Bright, cold, frosty mornings

Views like this make venturing out in the cold more than worth it.
Oscar Huckle / Our Media

First and foremost, there’s nothing like riding on a perfect winter day.

It’s hard to beat cycling through the countryside with frost coating leaves and trees, your breath clouding the air, and the bright sunshine lighting everything so it looks like it’s in a David Attenborough documentary.

Unexpected wildlife encounters

Since a lot of your riding is likely to occur in the dark over winter, your chances of coming face to face with nocturnal wildlife is all the greater. Is that looming dark shape ahead of you a bush or a resting cow?

Expect to see your lights reflected back in the glinting eyes of various animals, and hear strange noises overhead. It adds a little frisson of danger and excitement to what might otherwise be a fairly tame trail.

That said, if you do happen to ride regularly where the wildlife is a bit more bite-y than the UK, it’s probably worth exercising a little caution depending on when and where you go out.

You get REALLY good at washing your bike and kit

The Worx Hydroshot pressure washer is a portable washer with a rechargeable battery and a range of water-supply options.
Russell Burton / Immediate Media

One of the downsides of winter riding, whatever type of cycling you do, is the wear and tear that quickly builds up when riding on gritty, muddy trails.

That means it’s important to wash your bike after every ride. Expect to get your post-ride routine down to a fine art – off the bike, quick hose-down (bike and rider), wet kit in the washing machine while you clean off the bike, lights on charge, oil the chain, and you’re good to go again.

Of course, if you’re worried about ruining your pride and joy, you can always use your winter riding plans to justify the purchase of a new bike, or you could read our guide on how to pressure wash your bike safely.

You’ll need more kit

No longer the reserve of the domestic domain, onesies provide excellent protection from the elements.
Andy Lloyd / OurMedia

Are you a total kit fiend? Do you like to have the best cycling jacket, the best bike lights and the right tyres to suit every conceivable weather condition? Well, say hello to winter, your new best friend!
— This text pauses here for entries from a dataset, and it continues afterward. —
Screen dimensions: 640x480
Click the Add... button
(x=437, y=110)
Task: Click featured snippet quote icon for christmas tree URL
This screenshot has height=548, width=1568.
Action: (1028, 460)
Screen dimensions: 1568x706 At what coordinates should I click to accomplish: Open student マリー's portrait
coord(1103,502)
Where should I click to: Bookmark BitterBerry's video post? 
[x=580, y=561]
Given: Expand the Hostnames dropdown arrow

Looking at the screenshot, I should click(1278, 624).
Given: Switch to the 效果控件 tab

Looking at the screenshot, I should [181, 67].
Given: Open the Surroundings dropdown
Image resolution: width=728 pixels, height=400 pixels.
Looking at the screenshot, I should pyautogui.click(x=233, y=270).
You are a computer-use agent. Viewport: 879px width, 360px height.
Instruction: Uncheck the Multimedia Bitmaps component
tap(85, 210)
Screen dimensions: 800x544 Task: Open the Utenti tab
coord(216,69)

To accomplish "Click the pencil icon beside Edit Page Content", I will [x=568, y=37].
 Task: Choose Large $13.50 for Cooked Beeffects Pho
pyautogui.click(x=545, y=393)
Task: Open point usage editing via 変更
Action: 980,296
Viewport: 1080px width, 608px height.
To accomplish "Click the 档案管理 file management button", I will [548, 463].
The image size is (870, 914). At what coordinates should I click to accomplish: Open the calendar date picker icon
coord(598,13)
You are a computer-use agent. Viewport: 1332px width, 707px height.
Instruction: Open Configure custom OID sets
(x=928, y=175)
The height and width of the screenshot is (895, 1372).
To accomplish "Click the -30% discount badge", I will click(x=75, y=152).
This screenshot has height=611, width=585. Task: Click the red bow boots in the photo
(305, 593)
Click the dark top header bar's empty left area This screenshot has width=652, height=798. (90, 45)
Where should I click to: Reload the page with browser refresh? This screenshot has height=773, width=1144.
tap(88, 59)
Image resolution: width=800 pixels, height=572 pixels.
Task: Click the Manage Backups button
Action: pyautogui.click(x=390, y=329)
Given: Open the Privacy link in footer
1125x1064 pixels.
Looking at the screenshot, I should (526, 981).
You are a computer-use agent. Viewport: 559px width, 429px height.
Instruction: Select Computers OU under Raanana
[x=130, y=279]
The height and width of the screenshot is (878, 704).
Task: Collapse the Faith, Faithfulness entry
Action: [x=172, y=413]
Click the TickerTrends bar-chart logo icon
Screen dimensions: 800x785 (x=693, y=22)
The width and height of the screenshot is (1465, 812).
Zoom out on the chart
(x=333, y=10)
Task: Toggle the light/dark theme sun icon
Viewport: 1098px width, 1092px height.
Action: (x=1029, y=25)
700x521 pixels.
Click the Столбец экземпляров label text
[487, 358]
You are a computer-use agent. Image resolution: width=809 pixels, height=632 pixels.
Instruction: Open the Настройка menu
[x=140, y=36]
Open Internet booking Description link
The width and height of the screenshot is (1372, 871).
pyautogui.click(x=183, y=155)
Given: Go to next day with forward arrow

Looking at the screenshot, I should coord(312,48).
Depending on where you live, you’ll likely need winter clothing to suit a variety of conditions adn you may even be tempted by a mountain bike onesie.

It’s oh so quiet

Weather can put many people off cycling, so that means you’re likely to have the roads and trails almost to yourself.

No searching for a parking space at the trail centre, no repeatedly calling ‘on your right!’ when trying to overtake, no long stream of cyclists on the road and no queues at the usual cafe stop.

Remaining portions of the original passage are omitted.